I have been busy (whenever I get a spare minute) updating the Didget management software. It now has a number of new features and has also received some significant speed improvements.
1) I have converted all the internal container structures (bitmaps, tables, fragment lists) to be Didgets. This means I can leverage all the Didget management code for these structures. I can also expose these kinds of Didgets for external use. For example, an application can now create a "Bitmap Didget"; store a few billion bits in it; and utilize its API to set and clear ranges of bits. I use them internally to keep track of all the free and used blocks within the container, but others could use it for a number of other purposes.
2) I have built the library and the browser interface using the latest tools. It is now a 64 bit application that will run on Windows 10. I built it using Visual Studio 2013 and the Qt 5.4 libraries. Some speed improvements have come from better code in these products. Now that it is 64 bit, I can allocate more than 4 GB of RAM and can do some benchmarks using extremely large data sets.

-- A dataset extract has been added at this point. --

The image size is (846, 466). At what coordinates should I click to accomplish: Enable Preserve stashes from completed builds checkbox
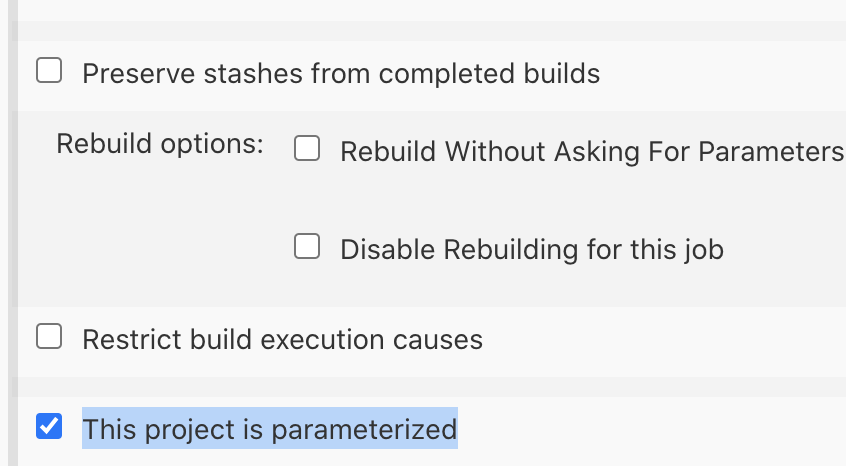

3) I have multi-threaded the underlying Didget manager code. This allows operations on large data sets to be split into several pieces and distributed across multiple processors on most modern CPUs. I have seen significant performance boosts here as well.
To give you some idea of the speed improvements, I will now post some results of tests I have been running. I hope to post a video soon showing these tests in action.
These tests were running on my newer (1.5 year old) desktop machine. It has an Intel i7-3770 processor (fairly quick, but by no means the fastest out there) with 16 GB RAM and a 64 GB SSD.
I can now create over 100 million Didgets in a single container. Queries that do not inspect tags (e.g. find all JPEG photos) complete in under 1 second even if the query matches 20 million Didgets. Queries that inspect tags (e.g. find all photos where place.State = "California") are also much faster but may take a few seconds to sort them all out when there are 20 million of them.
I can now import a 5 million row, 10 column table from a .CSV file in 4 minutes, 45 seconds. This includes opening the file and reading in every row; parsing the ten values on each row; and inserting each value into its corresponding key-value store (a Tag Didget) while de-duping any duplicate values. That time also includes flushing the table to disk.
I can then perform queries against that table in less than 1 second as well. "SELECT * FROM table WHERE address LIKE '1%'" (i.e. find every person with an address that starts with the number 1) will find all of them (about 500,000 rows) in less than a second.
My original goal was to be able to store 100 million Didgets in a single container and be able to find anything (and everything) that matched any criteria in less than 10 seconds. With the latest code, I have been able to exceed that goal by quite a large margin.